• [ACTIVITY]: Return only the stretch of the material below that begins with the line containing "Task: Click the plain English language row" and ends with the line containing "Given: Toggle mute on Audio track A1", exactly; both of those lines belong to it.

• [DATA TO PROCESS]:
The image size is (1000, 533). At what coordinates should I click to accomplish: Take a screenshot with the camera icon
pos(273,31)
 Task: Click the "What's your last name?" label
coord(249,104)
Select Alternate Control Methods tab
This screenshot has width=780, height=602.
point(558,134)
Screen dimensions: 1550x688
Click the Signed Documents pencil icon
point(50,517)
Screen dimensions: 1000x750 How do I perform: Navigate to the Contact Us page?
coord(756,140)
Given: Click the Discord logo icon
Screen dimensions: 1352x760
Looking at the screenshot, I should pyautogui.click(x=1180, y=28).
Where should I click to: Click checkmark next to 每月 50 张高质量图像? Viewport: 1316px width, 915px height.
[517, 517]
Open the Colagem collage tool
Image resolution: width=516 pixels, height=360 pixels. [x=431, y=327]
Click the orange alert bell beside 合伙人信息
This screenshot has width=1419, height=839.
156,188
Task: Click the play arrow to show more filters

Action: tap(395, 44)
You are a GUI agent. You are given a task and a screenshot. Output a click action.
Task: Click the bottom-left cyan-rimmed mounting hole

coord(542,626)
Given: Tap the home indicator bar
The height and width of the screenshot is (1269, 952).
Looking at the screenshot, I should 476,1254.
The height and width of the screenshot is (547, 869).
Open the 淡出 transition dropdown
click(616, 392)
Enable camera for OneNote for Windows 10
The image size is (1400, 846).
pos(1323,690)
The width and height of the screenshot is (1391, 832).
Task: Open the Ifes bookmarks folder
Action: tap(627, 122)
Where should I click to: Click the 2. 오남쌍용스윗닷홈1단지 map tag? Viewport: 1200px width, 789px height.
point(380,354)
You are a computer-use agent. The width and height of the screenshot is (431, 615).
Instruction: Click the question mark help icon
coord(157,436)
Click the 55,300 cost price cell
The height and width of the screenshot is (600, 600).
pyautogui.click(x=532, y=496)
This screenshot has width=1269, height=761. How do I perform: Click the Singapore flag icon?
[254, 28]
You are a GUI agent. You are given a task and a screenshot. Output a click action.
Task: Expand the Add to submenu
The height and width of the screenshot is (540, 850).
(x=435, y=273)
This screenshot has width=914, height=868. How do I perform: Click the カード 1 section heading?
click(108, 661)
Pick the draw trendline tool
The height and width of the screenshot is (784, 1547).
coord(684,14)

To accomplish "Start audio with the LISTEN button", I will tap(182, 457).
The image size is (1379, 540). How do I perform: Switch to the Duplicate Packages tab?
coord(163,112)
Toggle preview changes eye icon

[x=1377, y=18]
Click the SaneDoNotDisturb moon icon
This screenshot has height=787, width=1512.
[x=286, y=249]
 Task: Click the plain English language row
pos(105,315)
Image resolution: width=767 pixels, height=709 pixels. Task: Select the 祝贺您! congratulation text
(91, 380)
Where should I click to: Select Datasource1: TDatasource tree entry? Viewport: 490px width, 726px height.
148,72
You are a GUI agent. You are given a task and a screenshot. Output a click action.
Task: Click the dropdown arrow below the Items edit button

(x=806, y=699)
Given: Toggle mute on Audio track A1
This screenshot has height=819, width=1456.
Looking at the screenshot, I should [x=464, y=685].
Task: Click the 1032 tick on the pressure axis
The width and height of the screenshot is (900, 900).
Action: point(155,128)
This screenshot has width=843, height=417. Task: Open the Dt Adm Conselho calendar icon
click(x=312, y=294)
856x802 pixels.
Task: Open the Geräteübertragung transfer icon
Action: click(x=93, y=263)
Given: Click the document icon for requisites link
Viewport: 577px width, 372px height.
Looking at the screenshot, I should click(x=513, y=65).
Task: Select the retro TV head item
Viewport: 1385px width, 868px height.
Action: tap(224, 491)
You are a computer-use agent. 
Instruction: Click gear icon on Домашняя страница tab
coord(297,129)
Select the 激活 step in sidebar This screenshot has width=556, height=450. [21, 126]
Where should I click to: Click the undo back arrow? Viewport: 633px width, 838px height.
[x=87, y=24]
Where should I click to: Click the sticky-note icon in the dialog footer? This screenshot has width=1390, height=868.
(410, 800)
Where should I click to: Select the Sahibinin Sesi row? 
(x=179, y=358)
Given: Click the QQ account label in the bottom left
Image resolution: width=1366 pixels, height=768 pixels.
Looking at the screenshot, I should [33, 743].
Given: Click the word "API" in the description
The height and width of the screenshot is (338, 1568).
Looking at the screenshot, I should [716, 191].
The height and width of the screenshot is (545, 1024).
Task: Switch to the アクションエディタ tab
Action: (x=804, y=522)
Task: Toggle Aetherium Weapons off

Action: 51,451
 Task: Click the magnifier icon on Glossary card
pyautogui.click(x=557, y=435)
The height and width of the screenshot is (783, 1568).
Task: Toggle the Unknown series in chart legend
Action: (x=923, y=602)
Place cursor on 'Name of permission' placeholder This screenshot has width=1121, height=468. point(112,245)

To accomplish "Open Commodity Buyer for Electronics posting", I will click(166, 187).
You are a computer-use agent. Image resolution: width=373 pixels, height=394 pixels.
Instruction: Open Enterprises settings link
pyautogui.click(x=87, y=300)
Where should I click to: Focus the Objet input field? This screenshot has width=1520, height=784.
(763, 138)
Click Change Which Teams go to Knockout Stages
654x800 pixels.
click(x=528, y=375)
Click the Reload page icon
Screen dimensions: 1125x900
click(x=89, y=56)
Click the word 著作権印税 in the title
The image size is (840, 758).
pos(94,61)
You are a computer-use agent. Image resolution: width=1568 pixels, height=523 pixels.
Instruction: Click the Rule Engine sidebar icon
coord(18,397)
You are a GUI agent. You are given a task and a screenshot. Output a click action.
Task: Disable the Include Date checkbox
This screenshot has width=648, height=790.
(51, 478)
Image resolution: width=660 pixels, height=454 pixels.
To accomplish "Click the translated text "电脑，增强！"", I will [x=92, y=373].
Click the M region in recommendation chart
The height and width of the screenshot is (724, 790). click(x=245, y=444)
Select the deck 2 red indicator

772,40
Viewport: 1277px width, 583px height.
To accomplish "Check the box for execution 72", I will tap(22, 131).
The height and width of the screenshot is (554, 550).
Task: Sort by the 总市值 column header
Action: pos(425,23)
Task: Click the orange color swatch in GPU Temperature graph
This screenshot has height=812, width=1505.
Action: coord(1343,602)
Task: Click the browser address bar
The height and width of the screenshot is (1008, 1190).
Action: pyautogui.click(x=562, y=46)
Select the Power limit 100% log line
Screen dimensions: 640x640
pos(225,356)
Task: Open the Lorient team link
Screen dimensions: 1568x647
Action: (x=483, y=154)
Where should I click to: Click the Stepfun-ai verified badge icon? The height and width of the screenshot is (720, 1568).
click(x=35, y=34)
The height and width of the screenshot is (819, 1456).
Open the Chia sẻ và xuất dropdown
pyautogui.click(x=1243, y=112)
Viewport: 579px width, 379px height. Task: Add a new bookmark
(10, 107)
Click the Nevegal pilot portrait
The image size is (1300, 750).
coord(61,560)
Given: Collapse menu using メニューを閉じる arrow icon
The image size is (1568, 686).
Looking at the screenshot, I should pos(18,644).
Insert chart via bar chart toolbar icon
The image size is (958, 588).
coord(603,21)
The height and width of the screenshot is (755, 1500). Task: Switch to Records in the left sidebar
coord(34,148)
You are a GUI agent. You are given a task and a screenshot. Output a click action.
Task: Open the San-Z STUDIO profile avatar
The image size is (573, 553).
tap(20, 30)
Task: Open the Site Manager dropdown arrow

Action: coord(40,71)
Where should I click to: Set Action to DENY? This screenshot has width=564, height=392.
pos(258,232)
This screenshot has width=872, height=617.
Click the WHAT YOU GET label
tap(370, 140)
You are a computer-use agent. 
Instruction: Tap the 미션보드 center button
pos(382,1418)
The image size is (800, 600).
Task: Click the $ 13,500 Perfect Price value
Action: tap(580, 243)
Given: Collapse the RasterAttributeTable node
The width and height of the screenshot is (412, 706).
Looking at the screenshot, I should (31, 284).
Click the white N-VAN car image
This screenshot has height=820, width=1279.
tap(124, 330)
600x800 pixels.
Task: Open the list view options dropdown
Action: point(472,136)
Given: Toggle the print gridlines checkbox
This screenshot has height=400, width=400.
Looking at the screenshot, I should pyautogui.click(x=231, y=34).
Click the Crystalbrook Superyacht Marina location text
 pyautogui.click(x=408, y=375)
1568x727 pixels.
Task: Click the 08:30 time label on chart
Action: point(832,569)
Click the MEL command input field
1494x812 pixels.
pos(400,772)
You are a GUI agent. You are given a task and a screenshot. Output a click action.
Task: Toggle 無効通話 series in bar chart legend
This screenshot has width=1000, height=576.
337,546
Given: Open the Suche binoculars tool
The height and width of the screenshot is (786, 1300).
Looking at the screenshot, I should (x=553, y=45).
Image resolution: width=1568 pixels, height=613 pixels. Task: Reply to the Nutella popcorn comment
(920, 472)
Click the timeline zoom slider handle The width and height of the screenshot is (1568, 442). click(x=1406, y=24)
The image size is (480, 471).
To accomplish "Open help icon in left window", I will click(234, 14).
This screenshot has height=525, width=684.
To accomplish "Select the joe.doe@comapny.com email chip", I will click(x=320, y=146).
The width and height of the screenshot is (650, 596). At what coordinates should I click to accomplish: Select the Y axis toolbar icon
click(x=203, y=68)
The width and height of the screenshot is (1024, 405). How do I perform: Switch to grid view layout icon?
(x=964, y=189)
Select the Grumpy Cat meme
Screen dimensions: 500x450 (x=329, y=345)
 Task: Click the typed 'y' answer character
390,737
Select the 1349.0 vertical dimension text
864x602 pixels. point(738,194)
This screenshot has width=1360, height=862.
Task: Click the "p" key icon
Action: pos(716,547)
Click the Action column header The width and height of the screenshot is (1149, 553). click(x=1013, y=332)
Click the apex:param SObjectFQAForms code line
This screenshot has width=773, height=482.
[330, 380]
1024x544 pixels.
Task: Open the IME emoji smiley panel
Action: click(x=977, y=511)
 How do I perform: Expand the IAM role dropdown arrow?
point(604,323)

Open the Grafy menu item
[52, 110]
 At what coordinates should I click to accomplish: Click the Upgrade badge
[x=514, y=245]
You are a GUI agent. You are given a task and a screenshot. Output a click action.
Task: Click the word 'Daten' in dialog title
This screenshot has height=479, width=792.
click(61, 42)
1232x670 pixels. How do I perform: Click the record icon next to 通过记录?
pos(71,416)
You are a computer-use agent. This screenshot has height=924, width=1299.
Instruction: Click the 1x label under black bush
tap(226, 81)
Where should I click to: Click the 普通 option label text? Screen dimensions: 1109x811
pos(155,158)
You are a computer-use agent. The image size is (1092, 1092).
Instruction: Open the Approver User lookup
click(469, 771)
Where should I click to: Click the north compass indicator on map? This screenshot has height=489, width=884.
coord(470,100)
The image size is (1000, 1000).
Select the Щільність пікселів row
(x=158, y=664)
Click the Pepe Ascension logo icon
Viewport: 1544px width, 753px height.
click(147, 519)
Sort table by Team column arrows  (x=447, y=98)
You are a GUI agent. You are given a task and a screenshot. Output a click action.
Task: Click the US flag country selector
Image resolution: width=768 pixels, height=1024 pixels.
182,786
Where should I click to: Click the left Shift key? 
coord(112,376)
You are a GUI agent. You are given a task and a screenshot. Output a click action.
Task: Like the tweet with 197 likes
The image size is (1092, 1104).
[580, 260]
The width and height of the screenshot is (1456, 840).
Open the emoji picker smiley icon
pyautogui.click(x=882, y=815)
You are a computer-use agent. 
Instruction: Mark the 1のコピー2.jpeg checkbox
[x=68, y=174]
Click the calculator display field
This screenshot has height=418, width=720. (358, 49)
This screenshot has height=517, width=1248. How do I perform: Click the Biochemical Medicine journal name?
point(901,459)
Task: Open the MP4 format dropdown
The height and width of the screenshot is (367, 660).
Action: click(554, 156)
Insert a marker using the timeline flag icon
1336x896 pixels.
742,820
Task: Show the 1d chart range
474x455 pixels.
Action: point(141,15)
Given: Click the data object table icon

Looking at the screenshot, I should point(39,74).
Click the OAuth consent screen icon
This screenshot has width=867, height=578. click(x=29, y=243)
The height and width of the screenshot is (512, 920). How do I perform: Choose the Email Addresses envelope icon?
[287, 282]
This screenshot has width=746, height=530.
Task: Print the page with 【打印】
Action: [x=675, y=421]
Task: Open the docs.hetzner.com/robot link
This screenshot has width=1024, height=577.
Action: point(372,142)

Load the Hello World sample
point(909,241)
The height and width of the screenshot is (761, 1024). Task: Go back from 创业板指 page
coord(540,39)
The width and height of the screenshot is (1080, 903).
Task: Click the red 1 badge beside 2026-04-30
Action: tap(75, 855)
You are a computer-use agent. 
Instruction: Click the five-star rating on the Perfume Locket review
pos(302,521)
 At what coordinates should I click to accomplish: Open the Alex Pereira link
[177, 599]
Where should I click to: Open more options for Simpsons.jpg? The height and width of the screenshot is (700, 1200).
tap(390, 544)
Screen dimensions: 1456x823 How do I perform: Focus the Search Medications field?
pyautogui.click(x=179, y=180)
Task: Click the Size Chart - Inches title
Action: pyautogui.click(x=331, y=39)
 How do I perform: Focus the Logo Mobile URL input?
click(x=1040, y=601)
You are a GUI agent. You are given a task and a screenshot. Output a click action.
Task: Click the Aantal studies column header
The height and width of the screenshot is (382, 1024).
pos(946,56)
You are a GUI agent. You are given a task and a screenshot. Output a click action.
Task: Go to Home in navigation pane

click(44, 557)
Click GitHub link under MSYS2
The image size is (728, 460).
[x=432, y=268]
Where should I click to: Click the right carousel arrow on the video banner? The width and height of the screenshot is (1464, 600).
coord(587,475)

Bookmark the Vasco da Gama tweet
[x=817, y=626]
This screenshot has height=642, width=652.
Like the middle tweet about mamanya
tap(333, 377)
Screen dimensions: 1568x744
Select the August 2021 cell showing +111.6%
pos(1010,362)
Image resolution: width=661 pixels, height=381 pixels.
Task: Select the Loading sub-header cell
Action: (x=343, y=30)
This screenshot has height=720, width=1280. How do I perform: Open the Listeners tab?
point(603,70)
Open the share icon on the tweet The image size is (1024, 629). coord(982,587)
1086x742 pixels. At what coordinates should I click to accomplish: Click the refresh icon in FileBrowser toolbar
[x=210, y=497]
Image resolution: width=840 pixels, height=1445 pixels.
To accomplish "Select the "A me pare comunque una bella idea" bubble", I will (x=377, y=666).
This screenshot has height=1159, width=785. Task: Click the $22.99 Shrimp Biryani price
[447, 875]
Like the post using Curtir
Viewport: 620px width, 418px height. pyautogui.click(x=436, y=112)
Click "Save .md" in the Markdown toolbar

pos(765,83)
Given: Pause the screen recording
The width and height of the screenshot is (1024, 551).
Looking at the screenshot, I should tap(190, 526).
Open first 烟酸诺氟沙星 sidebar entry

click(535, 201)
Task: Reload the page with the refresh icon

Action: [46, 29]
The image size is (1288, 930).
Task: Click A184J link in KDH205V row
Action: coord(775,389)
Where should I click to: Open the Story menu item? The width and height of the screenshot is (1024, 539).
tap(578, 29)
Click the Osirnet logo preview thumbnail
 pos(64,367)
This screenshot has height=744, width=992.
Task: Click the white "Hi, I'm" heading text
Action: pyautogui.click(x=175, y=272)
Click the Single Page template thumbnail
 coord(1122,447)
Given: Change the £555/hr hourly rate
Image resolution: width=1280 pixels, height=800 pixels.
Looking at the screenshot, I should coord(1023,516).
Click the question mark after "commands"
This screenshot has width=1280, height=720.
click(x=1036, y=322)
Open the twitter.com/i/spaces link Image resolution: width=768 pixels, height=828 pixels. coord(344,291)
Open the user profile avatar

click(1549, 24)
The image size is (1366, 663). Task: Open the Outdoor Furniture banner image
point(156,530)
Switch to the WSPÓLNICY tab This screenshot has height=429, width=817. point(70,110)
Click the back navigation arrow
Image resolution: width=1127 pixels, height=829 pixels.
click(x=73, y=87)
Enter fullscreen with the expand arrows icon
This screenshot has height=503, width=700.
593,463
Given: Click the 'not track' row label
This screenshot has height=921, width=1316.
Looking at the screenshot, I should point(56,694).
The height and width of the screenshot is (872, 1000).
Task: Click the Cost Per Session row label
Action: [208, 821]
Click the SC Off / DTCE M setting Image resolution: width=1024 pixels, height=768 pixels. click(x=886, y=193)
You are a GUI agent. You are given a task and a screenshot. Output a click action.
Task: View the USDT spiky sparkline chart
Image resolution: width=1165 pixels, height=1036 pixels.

• [TASK OUTPUT]:
 Task: Click the plain English language row
pos(105,315)
Image resolution: width=767 pixels, height=709 pixels. Task: Select the 祝贺您! congratulation text
(91, 380)
Where should I click to: Select Datasource1: TDatasource tree entry? Viewport: 490px width, 726px height.
148,72
You are a GUI agent. You are given a task and a screenshot. Output a click action.
Task: Click the dropdown arrow below the Items edit button

(x=806, y=699)
Given: Toggle mute on Audio track A1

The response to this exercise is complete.